» Selected excerpt
◇ ◇ ◇ ◇ ◇

1. There is no top Bartonella medical expert in Canada. They may be trying. But government agencies are “anti-investigation” and profoundly limited in the study of what we already know.
2. No Canadian lab has invested heavily to offer 2029 tests. They typically use old technology.
3. The research we assembled shows that even lab studies looking for merely 1-2 of 23 human species (Schaller. 2025), the distribution is 39% in Asia, 18-36% in Europe, 17-20% in EU graves for 1900 years, 21% in Brazil, and 38% in Africa. In contrast to the rest of the world, Canada reports Bartonella rates of a paltry 2.4%.
4. They write their positives are fairly vivid such as “probable” [huh?]
B. Quintana, heart infections or enlarged lymph nodes” as samples.
5. One “patient was deemed to have a false-positive result as his B. henselae titre was at the threshold for positivity, his B. quintana serologic test gave a negative result, and his clinical syndrome was not suggestive of Bartonella infection.
[So an infection doctors learn about for 45 seconds, and infection control doctors learn about for 90 seconds, was deemed “clinically negative” because there were no symptoms that month, or no symptoms they recognized]! Bartonella can cause various pathologies.

◇ ◇ ◇ ◇ ◇

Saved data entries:

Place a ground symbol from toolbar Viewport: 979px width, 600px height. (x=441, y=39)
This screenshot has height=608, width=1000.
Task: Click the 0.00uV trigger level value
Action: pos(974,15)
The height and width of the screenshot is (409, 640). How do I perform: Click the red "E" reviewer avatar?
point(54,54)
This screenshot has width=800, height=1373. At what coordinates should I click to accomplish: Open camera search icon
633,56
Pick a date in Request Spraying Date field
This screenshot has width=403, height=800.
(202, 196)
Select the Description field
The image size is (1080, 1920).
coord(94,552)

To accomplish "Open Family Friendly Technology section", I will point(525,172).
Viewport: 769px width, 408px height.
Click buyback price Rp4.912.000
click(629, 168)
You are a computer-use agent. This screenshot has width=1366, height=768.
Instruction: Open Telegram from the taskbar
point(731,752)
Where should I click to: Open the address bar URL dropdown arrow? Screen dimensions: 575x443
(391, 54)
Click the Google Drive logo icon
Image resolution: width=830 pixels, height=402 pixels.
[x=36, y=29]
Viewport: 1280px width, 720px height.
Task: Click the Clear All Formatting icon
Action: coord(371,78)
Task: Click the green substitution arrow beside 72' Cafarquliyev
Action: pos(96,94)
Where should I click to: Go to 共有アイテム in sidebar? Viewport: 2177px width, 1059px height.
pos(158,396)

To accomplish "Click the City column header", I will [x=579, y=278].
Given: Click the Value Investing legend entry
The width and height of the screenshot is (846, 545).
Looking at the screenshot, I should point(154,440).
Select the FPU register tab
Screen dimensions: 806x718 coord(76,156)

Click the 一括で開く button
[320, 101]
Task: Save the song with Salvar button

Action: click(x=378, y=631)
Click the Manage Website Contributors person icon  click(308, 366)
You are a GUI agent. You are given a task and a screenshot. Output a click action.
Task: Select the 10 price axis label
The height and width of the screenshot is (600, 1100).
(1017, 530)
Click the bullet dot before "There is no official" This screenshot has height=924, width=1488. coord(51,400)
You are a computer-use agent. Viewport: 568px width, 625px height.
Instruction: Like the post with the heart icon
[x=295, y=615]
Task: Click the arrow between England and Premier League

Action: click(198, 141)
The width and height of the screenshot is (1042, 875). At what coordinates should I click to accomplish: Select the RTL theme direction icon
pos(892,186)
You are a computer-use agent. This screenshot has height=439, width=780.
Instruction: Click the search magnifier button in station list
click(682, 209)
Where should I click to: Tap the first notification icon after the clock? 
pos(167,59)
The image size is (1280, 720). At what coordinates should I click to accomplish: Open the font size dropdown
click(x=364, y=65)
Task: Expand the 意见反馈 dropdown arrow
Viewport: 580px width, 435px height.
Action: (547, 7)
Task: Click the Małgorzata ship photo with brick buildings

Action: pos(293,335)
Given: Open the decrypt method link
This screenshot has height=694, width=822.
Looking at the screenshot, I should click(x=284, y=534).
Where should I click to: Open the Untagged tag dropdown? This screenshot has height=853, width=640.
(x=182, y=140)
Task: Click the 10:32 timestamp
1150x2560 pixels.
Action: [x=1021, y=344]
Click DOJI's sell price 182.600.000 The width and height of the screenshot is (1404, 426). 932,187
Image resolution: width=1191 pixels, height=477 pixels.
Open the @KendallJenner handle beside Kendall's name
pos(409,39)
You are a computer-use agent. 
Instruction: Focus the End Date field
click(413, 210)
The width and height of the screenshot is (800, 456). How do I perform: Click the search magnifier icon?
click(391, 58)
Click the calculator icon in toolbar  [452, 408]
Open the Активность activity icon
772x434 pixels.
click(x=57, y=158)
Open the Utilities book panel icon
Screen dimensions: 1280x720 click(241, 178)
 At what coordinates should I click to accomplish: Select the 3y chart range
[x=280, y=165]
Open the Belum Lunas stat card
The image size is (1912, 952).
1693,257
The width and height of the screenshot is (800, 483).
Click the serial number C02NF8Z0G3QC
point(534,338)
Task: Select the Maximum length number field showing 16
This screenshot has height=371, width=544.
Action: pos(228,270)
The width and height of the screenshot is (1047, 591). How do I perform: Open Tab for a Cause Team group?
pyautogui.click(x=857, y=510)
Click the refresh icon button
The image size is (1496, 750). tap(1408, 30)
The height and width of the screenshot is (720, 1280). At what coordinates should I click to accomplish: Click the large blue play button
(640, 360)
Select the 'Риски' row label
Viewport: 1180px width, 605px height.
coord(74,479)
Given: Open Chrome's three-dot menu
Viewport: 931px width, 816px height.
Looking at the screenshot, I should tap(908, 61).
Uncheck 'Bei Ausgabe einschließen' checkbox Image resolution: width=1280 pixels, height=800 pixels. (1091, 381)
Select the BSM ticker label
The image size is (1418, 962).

◇ ◇ ◇ ◇ ◇

» Problem 1
What Bartonella rate does Canada report, according to the text on Bartonella in Canada?
» Problem 2
Extend the text on Bartonella in Canada beyond its final sentence.

» Exercise answer 1
Canada reports a Bartonella rate of 2.4%.

» Exercise answer 2
Bartonella is in red blood cells, on the edge of RBCs, in blood plasma, and in the walls of 60,000 miles of tubing in the human body.
6. Bartonella is not trivial as thery write, “Two patients died; both had multivalvular B. quintana endocarditis with ruptured intracranial mycotic aneurysms.”
7. They usefully mention Bartonella is a clot maker. I agree based on 26 years of treating it.
Boodman C, Wuerz T, Lagacé-Wiens P, Lindsay R, Dibernardo A, Bullard J, Stein DR, Keynan Y. Serologic testing for Bartonella in Manitoba, Canada, 2010-2020: a retrospective case series. CMAJ Open. 2022 May 31;10(2):E476-E482. doi: 10.9778/cmajo.20210180. PMID: 35640989; PMCID: PMC9177198.